**What to do**
Scan the following data for lines with "clock" and state how many there are, as a number only.

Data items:
┌────────
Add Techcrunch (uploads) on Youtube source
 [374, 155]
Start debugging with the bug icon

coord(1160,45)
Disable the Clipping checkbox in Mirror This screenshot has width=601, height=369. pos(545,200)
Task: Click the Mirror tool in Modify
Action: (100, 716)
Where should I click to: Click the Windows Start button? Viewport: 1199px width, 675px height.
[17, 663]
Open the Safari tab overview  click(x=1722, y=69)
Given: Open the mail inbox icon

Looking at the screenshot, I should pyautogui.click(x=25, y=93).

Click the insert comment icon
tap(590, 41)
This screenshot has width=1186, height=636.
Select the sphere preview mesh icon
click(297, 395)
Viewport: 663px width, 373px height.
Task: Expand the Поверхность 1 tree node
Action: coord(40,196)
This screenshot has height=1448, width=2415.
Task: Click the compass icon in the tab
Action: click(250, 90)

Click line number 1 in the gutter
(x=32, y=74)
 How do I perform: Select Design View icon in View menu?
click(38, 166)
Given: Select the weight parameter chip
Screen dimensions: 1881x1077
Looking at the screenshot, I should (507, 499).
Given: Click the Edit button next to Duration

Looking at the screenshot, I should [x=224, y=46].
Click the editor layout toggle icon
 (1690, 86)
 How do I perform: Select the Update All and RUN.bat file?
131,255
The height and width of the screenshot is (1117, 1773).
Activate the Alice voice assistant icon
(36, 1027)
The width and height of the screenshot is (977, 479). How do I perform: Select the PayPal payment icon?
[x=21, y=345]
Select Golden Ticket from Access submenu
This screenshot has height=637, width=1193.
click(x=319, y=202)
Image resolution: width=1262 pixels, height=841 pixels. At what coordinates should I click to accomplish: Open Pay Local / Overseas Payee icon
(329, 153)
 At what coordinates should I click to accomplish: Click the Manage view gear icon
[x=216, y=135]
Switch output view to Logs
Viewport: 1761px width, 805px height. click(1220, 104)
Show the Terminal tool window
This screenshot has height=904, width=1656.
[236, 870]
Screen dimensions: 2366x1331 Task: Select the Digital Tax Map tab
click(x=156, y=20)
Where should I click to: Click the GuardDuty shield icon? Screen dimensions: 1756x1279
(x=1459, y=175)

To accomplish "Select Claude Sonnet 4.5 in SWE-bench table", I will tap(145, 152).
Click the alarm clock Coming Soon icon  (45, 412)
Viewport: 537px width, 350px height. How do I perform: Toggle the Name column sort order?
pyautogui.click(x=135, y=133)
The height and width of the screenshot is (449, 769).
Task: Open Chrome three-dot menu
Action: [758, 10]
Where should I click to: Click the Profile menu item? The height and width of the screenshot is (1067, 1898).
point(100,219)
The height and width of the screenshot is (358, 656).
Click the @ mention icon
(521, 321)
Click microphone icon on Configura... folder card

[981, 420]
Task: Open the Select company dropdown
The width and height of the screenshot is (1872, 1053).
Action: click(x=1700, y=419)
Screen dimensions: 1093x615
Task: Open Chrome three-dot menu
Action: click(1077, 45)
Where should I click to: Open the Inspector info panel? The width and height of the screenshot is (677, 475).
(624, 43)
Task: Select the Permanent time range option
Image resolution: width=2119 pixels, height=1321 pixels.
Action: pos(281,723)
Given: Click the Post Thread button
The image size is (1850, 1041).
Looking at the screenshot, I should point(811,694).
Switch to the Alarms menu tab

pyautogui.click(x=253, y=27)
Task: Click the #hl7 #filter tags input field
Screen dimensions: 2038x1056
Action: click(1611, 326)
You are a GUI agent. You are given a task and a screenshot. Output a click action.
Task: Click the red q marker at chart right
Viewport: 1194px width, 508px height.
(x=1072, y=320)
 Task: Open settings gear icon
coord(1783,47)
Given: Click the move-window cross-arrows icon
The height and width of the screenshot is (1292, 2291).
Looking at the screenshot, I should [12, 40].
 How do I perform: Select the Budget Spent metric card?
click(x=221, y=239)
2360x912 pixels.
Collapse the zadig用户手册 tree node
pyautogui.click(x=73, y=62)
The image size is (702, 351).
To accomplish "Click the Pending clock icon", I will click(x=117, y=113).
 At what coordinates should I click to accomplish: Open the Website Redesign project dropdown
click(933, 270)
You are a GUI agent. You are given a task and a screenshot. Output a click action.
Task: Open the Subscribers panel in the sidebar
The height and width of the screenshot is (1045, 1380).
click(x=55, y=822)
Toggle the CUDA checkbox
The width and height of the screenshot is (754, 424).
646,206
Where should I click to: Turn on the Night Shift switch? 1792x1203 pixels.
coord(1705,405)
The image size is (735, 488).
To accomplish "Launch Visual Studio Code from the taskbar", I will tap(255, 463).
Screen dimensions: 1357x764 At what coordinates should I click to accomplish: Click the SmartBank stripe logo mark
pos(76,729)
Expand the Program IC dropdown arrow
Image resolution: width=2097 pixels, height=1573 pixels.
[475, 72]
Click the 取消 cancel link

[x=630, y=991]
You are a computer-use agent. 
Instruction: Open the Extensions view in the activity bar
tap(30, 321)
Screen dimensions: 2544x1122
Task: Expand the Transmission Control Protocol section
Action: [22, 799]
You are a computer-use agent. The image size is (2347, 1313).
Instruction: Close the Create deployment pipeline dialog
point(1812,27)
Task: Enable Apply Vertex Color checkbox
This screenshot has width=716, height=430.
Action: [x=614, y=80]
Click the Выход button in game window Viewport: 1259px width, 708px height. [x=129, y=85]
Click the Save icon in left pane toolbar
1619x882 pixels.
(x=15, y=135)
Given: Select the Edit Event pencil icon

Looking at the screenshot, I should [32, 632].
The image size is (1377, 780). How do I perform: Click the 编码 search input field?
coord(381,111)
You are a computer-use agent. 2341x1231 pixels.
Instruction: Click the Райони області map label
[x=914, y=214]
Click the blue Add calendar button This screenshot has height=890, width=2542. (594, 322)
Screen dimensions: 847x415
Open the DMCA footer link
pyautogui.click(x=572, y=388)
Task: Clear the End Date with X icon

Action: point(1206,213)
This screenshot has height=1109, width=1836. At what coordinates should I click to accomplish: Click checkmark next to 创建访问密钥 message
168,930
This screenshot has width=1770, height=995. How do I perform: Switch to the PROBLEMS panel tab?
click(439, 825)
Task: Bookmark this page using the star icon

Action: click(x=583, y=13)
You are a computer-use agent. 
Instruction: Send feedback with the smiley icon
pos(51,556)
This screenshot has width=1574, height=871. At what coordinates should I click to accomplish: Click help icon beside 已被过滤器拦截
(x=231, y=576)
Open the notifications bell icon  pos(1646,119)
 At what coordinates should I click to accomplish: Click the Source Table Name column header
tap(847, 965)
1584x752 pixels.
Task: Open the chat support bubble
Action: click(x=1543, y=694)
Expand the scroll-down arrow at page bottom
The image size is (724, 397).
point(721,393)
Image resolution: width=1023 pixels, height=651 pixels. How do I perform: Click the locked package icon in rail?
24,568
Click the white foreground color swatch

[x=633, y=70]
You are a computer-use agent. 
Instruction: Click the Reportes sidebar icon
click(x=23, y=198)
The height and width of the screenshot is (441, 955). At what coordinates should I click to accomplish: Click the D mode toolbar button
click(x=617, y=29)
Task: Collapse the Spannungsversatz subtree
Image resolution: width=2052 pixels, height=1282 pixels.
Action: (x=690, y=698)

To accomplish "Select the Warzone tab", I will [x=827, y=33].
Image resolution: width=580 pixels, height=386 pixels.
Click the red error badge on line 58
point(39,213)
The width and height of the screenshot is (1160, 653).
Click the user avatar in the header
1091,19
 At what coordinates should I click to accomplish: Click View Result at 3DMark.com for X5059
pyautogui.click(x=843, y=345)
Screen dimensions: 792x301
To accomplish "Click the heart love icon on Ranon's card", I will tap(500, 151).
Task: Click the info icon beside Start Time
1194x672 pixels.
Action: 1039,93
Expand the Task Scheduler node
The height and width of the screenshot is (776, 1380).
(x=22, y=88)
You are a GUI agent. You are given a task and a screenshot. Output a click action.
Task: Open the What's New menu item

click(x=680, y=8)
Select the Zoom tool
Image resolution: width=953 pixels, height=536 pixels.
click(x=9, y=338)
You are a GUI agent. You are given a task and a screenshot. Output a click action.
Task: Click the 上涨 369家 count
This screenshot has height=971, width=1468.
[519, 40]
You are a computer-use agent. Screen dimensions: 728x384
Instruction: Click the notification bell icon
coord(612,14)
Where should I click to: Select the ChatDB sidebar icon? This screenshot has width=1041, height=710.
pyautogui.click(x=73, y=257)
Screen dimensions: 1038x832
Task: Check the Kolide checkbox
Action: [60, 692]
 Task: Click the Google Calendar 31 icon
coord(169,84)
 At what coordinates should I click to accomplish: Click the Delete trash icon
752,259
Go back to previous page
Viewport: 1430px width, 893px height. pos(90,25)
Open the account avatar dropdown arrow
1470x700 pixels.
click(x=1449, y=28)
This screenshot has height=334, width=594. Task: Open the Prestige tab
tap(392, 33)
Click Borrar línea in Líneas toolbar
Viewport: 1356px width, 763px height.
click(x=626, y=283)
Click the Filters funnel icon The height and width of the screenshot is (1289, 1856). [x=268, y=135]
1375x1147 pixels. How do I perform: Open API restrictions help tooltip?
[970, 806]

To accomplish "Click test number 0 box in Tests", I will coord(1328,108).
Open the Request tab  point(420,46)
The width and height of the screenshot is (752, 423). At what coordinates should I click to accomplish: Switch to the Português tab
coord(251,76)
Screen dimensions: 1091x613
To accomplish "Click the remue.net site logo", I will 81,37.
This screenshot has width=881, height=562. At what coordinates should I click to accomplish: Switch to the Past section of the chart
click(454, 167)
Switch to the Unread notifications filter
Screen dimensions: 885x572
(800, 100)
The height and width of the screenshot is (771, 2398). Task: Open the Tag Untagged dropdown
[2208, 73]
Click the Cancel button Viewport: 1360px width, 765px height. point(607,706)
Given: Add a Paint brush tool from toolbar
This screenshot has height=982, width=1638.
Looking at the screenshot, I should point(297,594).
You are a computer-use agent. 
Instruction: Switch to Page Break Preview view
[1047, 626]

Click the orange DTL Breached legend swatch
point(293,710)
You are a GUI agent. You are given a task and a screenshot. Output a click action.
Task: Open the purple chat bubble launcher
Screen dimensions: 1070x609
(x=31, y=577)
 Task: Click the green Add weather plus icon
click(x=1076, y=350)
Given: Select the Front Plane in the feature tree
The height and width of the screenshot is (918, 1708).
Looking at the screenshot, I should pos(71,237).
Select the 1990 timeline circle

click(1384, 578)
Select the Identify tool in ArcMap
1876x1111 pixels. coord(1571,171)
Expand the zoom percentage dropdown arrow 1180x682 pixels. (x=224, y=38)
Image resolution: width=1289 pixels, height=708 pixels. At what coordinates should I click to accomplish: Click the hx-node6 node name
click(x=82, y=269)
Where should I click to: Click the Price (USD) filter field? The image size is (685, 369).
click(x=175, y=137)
└────────
**Output for this exercise**
2